Beijing police hone their language skills
Education should have been the last thing on the mind of Xu Jie, now a 39-year-old Beijing police officer - but he ended up with a schoolbag and became a full-time student at a foreign university.
Six months ago, Xu got a master's degree in international liaison and communication at the University of Westminster in London after a one-year course.
"It was tough for me - such an 'old' student - to finish the course in one year. I got less than six hours of sleep daily," said Xu, deputy head of the Exit/Entry Administration of Chaoyang District.
Apart from his studies, Xu had a special mission - to exchange ideas with his British counterparts.
"During my study in London, I visited many police stations and participated in a number of professional workshops. I exchanged experiences with the local police on many aspects such as community policing, traffic management and anti-terrorism.
"I learnt a lot from them. The most important was the way of thinking. In the past, my only emphasis was on how to maintain public order, but now I realize that a good cop should feel the pulse of the people to build a harmonious society," said Xu.
Nine of Xu's colleagues also attended the course which ended in September 2004 - they are the first batch from Beijing to receive language training in foreign countries as the Chinese capital prepares for the 2008 Olympic Games.
Xu Lijing, a senior official with the Beijing Municipal Public Security Bureau who is in charge of the training programme, explained why language skills were so important.
"The world community has two major concerns about the Beijing Games.
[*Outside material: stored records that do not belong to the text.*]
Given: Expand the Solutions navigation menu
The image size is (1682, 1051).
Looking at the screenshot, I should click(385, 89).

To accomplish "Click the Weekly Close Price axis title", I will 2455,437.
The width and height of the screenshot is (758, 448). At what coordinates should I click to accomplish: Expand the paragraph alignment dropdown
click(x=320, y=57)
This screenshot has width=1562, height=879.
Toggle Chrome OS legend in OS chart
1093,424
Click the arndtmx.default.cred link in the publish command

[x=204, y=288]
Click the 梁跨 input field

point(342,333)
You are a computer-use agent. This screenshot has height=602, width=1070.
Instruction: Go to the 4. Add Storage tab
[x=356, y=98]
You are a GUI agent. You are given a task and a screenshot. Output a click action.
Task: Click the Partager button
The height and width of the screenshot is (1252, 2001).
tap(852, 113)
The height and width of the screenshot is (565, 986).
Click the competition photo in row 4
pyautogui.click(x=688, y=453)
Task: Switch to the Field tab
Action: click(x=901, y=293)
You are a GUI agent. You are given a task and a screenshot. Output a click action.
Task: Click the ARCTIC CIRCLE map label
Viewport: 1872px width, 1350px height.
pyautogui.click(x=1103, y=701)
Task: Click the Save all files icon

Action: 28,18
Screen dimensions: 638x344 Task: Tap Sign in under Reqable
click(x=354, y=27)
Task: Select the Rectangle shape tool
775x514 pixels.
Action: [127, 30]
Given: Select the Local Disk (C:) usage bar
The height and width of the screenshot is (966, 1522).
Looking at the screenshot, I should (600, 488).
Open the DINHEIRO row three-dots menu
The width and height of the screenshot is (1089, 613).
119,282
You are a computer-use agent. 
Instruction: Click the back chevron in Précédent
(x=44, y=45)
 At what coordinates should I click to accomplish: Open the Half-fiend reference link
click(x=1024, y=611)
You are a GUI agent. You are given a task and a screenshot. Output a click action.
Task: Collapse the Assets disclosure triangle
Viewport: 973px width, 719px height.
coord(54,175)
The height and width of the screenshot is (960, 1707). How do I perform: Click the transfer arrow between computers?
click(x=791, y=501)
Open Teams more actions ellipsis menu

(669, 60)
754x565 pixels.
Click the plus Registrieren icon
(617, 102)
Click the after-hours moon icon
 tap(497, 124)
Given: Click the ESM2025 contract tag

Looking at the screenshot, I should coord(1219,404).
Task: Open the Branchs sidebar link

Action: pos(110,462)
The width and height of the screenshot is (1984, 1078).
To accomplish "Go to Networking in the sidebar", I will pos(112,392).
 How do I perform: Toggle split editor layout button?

One is security, and the other is the language barrier." The bureau launched language-training programmes in 2001.
"We have selected 133 police officers to receive language training in countries such as Britain, Germany, Australia and Canada," said Xu Lijing. This year, a total of 124 Beijing police officers will go abroad for training.
"Meanwhile, we provide on-the-job language training for police, especially those patrolling the streets and neighbourhood police staff providing services at the grass-roots level," he added.
Liu Shengli, a translator with the traffic administration authorities and one of Xu Jie's classmates, said his English has improved a lot after the one-year course in London.
"What is more important, I made many friends there and learned a lot from the local police," said Liu.
"For instance, two years ago, the London traffic authorities started levying a charge on vehicles entering downtown areas to reduce chronic congestion.
"The authorities made an exhaustive survey before deciding on the toll. Although shopping malls in the downtown area protested at the toll because it would affect their business, it has proved to be effective as traffic jams have dropped 30 per cent.
"I think Beijing can learn something from London. I do not mean that we should introduce the same levies as London did. After all, the traffic conditions in the two cities are different. But our traffic management authorities should consider conducting comprehensive surveys and solicit public opinion before announcing any new policies," said Liu.
Guo Huiqun, a translator in the Public Security Bureau of Dongcheng District, also a fellow student of Xu and Liu, said she was nervous to speak English when she arrived in London
"My professor told me: 'Come on. You are a Beijing policewoman. You will meet a lot of foreigners.' His words encouraged me. Later on, I tried to speak more and practice really makes perfect."